Todo aquel maremágnum interior henchido de culpa aplastó las otrora almibaradas imágenes sugerentes, paisajes idílicos, apareciendo las gentes que le rodeaban con dedos acusadores mientras se aprestaban a lincharle sin que jurado alguno dictaminase su ejecución por mor de sus actos de impureza, en virtud de los cuales debería penar por toda la eternidad.

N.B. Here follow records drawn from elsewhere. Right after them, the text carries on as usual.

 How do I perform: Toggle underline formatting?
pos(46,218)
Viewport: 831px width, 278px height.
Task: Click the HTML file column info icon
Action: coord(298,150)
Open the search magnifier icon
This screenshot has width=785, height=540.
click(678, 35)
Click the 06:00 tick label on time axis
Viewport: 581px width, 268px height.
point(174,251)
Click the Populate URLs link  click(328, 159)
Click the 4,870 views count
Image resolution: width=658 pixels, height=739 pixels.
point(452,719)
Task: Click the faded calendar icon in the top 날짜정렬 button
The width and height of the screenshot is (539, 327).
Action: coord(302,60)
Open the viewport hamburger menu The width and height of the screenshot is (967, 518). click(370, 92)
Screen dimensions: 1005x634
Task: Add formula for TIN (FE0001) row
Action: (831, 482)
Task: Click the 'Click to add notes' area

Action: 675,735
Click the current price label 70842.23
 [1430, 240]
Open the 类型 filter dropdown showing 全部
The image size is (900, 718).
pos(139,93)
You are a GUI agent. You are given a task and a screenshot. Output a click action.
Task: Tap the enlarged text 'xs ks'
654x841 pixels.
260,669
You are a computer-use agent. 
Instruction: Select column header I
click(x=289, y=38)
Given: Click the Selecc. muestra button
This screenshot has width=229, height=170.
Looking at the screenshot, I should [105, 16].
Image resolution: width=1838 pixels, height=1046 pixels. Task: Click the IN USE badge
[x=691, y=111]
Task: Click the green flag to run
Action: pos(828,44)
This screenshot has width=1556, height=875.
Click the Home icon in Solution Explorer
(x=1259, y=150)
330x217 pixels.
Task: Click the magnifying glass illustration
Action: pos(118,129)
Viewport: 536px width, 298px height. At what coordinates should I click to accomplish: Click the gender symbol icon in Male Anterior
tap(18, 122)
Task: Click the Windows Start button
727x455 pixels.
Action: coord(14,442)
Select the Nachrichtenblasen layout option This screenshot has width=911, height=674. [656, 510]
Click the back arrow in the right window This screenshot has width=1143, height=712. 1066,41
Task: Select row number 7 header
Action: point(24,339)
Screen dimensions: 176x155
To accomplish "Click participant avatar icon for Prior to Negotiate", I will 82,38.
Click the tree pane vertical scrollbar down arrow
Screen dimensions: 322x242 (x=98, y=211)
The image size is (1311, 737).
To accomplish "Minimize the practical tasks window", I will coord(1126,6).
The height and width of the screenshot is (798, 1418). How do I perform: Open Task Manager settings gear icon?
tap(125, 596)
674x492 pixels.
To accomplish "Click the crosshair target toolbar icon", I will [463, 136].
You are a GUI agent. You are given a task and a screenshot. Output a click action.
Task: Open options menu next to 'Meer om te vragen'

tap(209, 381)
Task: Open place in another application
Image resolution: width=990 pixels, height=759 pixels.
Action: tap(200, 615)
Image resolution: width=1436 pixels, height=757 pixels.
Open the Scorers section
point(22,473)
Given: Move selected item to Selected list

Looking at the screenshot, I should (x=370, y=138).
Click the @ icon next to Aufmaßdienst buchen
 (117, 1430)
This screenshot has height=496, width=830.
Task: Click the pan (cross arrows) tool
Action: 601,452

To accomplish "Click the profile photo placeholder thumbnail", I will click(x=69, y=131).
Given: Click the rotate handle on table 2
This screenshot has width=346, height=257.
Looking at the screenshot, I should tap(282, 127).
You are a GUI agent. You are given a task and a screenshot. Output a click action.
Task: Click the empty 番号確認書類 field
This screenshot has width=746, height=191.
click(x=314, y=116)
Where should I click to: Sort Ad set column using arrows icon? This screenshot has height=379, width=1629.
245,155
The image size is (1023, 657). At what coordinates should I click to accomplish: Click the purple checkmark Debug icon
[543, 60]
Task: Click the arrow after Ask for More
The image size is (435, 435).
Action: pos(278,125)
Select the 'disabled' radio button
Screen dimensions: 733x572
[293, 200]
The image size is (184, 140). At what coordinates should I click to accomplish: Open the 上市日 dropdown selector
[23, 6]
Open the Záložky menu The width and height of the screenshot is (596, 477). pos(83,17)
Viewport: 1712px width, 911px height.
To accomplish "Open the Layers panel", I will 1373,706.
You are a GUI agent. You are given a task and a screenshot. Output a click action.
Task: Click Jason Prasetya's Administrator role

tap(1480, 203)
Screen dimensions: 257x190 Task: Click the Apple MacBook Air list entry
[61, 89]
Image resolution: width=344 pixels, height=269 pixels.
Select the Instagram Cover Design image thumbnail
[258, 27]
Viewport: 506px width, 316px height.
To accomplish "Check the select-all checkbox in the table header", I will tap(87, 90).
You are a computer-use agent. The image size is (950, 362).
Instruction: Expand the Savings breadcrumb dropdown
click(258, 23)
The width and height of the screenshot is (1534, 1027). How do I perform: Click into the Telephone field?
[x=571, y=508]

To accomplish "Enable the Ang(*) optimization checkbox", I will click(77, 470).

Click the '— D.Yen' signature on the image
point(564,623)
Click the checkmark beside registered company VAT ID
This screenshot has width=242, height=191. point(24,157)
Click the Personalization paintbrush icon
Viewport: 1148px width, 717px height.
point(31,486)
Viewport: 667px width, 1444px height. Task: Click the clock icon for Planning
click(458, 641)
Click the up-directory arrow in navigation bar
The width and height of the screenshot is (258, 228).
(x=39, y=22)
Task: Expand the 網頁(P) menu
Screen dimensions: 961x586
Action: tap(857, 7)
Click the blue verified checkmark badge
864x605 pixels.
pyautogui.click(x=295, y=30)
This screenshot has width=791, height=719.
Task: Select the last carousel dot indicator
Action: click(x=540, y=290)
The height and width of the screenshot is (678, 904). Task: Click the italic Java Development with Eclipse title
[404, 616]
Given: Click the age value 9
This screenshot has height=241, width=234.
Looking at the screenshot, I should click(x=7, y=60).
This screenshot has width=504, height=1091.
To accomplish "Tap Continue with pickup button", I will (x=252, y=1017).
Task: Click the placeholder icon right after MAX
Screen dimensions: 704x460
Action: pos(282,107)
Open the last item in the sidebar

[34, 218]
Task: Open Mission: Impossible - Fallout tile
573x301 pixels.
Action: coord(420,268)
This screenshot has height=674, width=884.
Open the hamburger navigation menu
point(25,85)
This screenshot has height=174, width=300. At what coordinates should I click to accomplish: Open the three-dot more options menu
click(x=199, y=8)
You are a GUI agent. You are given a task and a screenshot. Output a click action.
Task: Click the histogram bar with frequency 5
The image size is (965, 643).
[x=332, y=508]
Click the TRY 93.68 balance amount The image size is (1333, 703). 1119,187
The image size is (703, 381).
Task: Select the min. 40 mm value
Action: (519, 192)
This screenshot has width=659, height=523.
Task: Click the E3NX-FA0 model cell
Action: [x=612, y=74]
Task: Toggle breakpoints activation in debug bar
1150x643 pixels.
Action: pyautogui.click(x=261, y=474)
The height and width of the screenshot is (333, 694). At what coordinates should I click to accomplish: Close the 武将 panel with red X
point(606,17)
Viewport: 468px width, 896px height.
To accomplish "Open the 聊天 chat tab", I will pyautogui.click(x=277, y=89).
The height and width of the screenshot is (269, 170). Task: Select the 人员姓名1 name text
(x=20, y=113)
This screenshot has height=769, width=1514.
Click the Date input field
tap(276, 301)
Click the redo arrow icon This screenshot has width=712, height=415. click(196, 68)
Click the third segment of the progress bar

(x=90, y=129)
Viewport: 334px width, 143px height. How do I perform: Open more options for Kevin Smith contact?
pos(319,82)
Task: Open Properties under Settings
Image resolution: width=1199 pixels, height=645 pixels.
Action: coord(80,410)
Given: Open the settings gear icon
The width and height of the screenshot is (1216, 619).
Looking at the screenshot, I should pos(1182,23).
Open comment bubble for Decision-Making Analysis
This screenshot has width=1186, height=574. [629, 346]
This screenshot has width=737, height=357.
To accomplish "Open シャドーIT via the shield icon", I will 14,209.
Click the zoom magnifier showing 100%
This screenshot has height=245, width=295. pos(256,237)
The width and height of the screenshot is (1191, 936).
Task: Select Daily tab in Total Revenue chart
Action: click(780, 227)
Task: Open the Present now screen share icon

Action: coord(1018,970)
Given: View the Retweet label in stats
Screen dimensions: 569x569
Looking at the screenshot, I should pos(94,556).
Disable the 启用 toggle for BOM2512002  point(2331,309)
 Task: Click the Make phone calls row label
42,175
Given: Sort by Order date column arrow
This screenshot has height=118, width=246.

—¡Muchacho! ¡Muchacho! ¡Vamos, incorpórate!— escuchó el joven, disuelto el ensueño devenido en pesadilla, regresando al reino de los mortales y de nuevo recobrado el sentido de la vida, a la vez que las explosiones del fuego enemigo se producían a escasos metros de la trinchera y el barro salpicaba su rostro. Observó quién le hablaba y vio cómo en su uniforme llevaba la insignia de cabo y en el cuello de la guerrera el icónico emblema del glorioso Decimosexto Regimiento de Baviera.
—¡No te quedes ahí, chico! ¡Vamos, arriba!— le gritó aquel compañero de ojos azules, tan claros como su piel, haciendo ambos contraste con el grueso bigote negro que exhibía a juego con su pelo de igual color, el cual le daba carácter.
Con fuerza, y comprobando cómo el joven apenas podía mantenerse en pie por sí solo, el cabo de ojos azules cristalinos y voz grave, tan marcial como su mismo cuerpo, le levantó de una sola vez y arrastró metro a metro hasta acercarle a una de las escaleras de la hedionda trinchera, zigzagueando entre cuerpos troceados por los morteros y charcos donde se mezclaba la sangre con los orines.
—¡Vamos, chico, aguanta este pañuelo mordiéndolo en la boca y cierra bien los ojos!— le gritó de nuevo al muchacho, quien le hizo caso sin que una palabra le contradijese y permaneciendo tan callado como tapándose él mismo los ojos. Después de aquello, escuchó la explosión de una granada a escasos metros y, tras esta, otra al frente. Sin abrir los ojos, obedeciendo de nuevo por la insistencia de su salvador in extremis, sintió una arcada y luego, sin nada el estómago, tuvo un enérgico vómito de bilis que provocó algunos más como consecuencia del ácido líquido estomacal inundando sus fosas nasales.